I didn't comment on your other thread, since I dont know the first thing about bunnies cards, but *I think* it looks great! And the picture on the front is spectacular!


----------



## D-B-J (Jul 16, 2014)

sscarmack said:


> The Red Skies Photography little logo on the back, is the background white or grey?
> 
> You should make the top half white and the bottom half black. I think it would look more visually pleasing rather than a copy and paste look.
> 
> Hope that makes sense.



Oh that's a nice idea... Lemme try that. 

Jake


----------



## astroNikon (Jul 16, 2014)

JustJazzie said:


> I didn't comment on your other thread, since I dont know the first thing about_* bunnies cards*_, but *I think* it looks great! And the picture on the front is spectacular!

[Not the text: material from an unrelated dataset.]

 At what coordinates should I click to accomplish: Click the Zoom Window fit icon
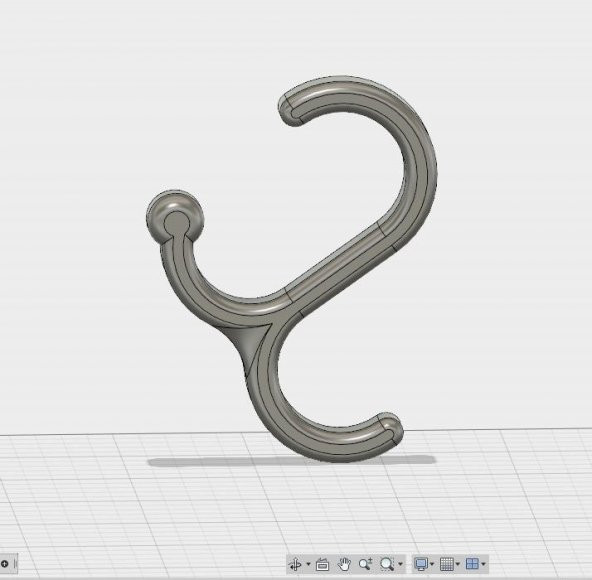coord(387,565)
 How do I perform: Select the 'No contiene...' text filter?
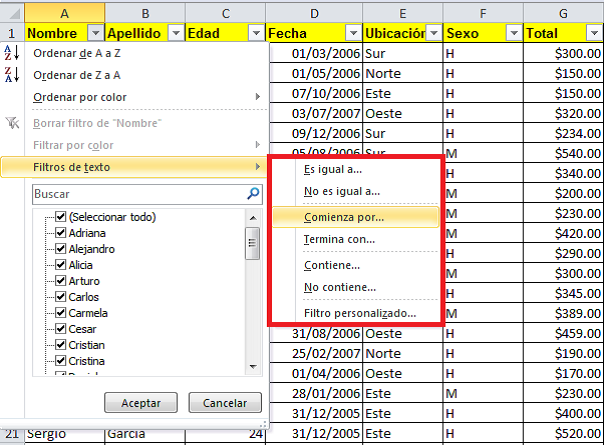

I second the notion that you should convert it to a Bunny Card
Can't have enough bunnies.


But .. just in case you don't ... it looks great :thumbsup:


----------



## Msteelio91 (Jul 16, 2014)

sscarmack said:


> The Red Skies Photography little logo on the back, is the background white or grey?
> 
> You should make the top half white and the bottom half black. I think it would look more visually pleasing rather than a copy and paste look.
> 
> Hope that makes sense.



I agree with Sean here, the contrast on the logo is harsh looking. Everything else looks great!


----------



## D-B-J (Jul 16, 2014)

Msteelio91 said:


> sscarmack said:
> 
> 
> > The Red Skies Photography little logo on the back, is the background white or grey?
> ...



Added a changed logo, which looks much smoother / less cute and paste looking. 

Jake


----------



## JustJazzie (Jul 16, 2014)

astroNikon said:


> I second the notion that you should convert it to a Bunny Card
> Can't have enough bunnies.
> 
> But .. just in case you don't ... it looks great :thumbsup:



:giggle: I love auto correct!


----------



## Msteelio91 (Jul 16, 2014)

D-B-J said:


> Msteelio91 said:
> 
> 
> > sscarmack said:
> ...



Like the gradient, looks good man I say you're all set. Best of luck!!


----------



## vintagesnaps (Jul 16, 2014)

I think all caps can be harder to read, especially if the name/wording is long and stretches all the way across, because we're used to reading lower case sentences/text.


----------



## HikinMike (Jul 16, 2014)

Agree with Sharon. Very hard to read with the all caps. 

At least you have a real e-mail address though. The font is boring and still don't care for the design, but as long as your happy, I guess that's what's important.


----------



## sscarmack (Jul 16, 2014)

I'm going to go back to my original comment. Half white, half black will be the easiest on the eyes and cleanest design. But as long as your happy I say go for it.  


Sent from my iPhone using Tapatalk


----------



## D-B-J (Jul 16, 2014)

sscarmack said:


> I'm going to go back to my original comment. Half white, half black will be the easiest on the eyes and cleanest design. But as long as your happy I say go for it.
> 
> 
> Sent from my iPhone using Tapatalk



I think I am happy with it.  Most likely will be placing the order tonight. 

Jake


----------



## HikinMike (Jul 16, 2014)

I was bored. If you're still set on using an image, you can put it on the back. This way if you need to write something down, you can do that on the front.


----------



## D-B-J (Jul 16, 2014)

Well that's it folks. The order has been placed.  I went with spot-gloss... front glossy and back matte, and premium matte paper. 

Jake


----------



## astroNikon (Jul 16, 2014)

D-B-J said:


> Well that's it folks. The order has been placed.  I went with spot-gloss... front glossy and back matte, and premium matte paper.
> 
> Jake



Now you'll have to mail all of us one  :mrgreen:


----------



## D-B-J (Jul 16, 2014)

astroNikon said:


> D-B-J said:
> 
> 
> > Well that's it folks. The order has been placed.  I went with spot-gloss... front glossy and back matte, and premium matte paper.
> ...



Well... I'll have 500...


Sent from my iPhone using Tapatalk


----------



## D-B-J (Jul 21, 2014)

Thofhmas said:


> front glossy and back matte, and premium matte paper.



huh?


----------